1: Failing to establish a cash budget

The secret ingredient to making good financial decisions of any kind, is having an established cash flow budget. Having a clear understanding of your saving capacity will ensure you know what you can afford to repay when obtaining a home loan. It will also help you determine where you can improve your budget by reducing expenses or perhaps removing some. You may have subscriptions and/or memberships you could suspend or remove. You may also find you can dial down on your entertainment costs. When establishing a cash flow budget, its important to allocate entertainment into the budget.  Owning property is one thing, but you need to be happy too!

In our experiences many buyers don’t make time to do this. Some reasons are, it’s too time consuming, it’s scary or overwhelming, I don’t want to see how bad I am with money etc. Owning property is a large commitment, so its reassuring to see what your cash flow looks like before signing a long term loan.

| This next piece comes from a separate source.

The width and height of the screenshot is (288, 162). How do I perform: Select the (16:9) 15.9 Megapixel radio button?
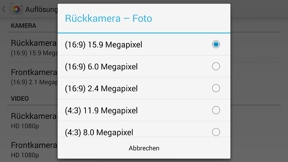(x=216, y=44)
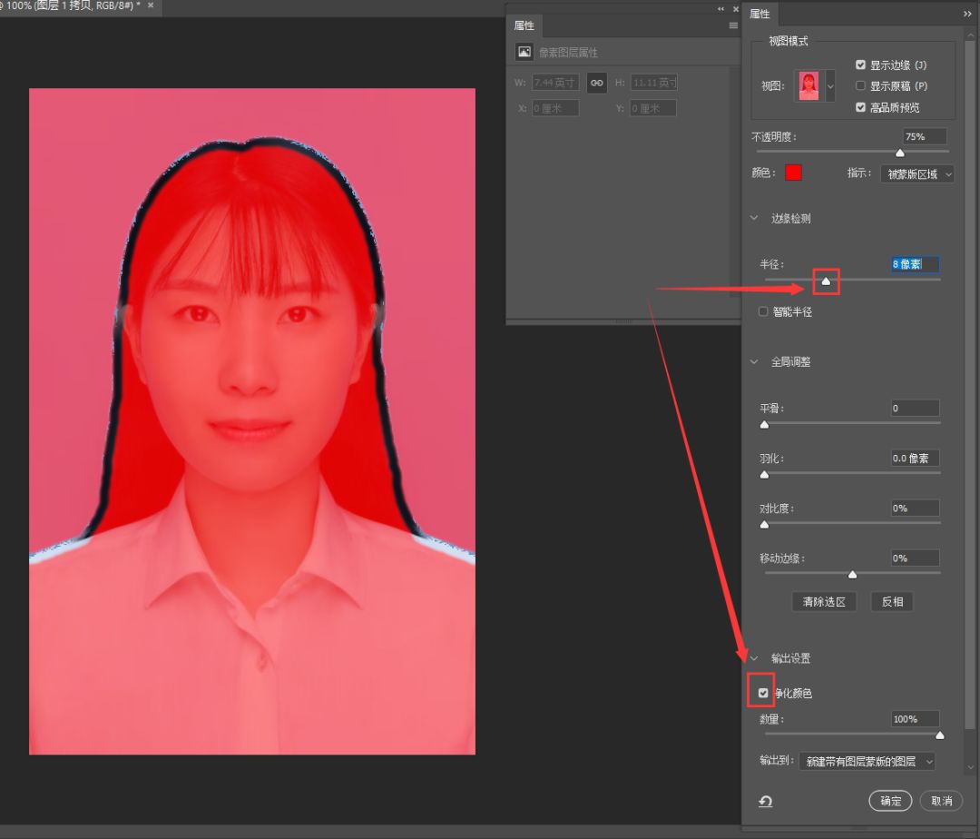Click the red overlay color swatch
This screenshot has height=839, width=980.
click(x=793, y=173)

An effective way to do this is to practice or pilot the budget. You can do this my directing the excess savings to separate bank account. Learn if its sustainable and learn you are willing to commit to this long term.

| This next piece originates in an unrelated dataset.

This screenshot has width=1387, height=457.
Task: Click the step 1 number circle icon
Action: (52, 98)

The difference between having a budget or not will make a huge impact to making buying a property or not.

2: Not setting any objectives

Another way how buyers stop themselves from owning property is by not setting a goal or objective. The property market landscape is huge, so you need to refine your requirements in advance. 

Some great examples are:

  • What location do you want to buy in?
  • What style of home (standalone house, apartment or townhouse)
  • Are you buying it to occupy or invest?
  • How many bedrooms?

Setting your objectives also involves determining how much you want to spend. The cash flow budget compliments the process when establishing your goals. If you have an objective to buy a 4 bedroom house within 15 kms from the Melbourne CBD, but can only afford $450,000, you’ll need to quickly revise your objectives to tailor your affordability. 

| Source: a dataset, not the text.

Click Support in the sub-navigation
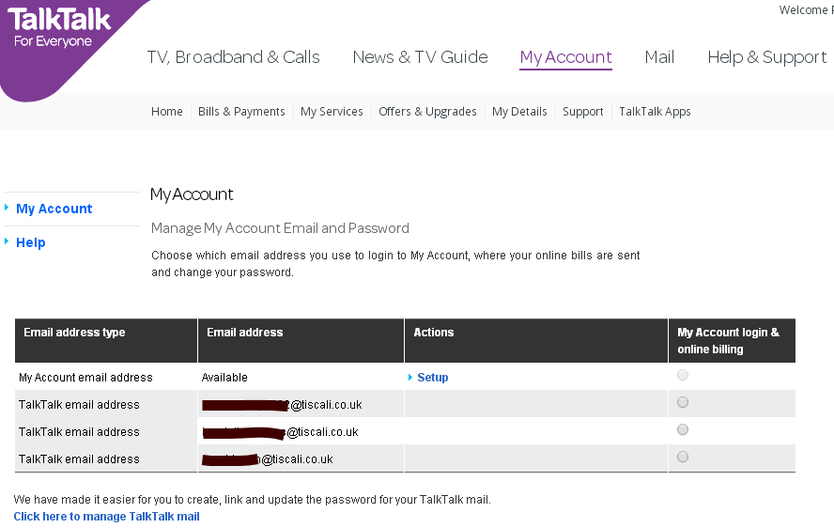 coord(582,112)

3: Having no idea about loans and applying for them

There are many types of loans to cater many different type of transactions. When it comes to property acquisition, you will soon discover that there are many choices to select. Some buyers often pay too much attention on the interest rate, but there is more to consider. Employing a mortgage broker is highly recommended. They will provide unbiased advice, explore your options and offer you a loan product best suited to you. An example on interest rates… A low rate is important, but if you review it with another lender that offers a slightly higher rate, but willing to borrow you an additional $100,000, this can dramatically improve your chances of owning property. 

Applying for finance can also make or break your chances. You obviously need to be honest with your circumstances, but in many cases you may need to make some changes before submitting a loan. Again, a mortgage broker is a great trusted partner who can help assess your circumstances beforehand. Some changes may be quite small, while other may not.

Here are some examples:

  • Removing or amending your a credit card. You may have a credit card balance of zero, but lenders are conscious that this is readily assessable debt to daw down on. Removing the credit card (if you don’t use it) can help. Meanwhile, reducing the credit card limit may also alter your borrowing capacity.
  • Providing consistent employment. If you are in probation, banks will want to see you are in long term gainful employment before offering a loan. If you demonstrate job stability, this is quite influential for a positive outcome.
  • Demonstrating a history of servicing debt. If you are always in arrears or paying late, this will heavily impact you from getting finance. Before submitting a loan application, you will need to show 6 months of loan statements.
  • Checking your credit file at www.mycreditfile.com.au to ensure you have no outstanding black marks against you.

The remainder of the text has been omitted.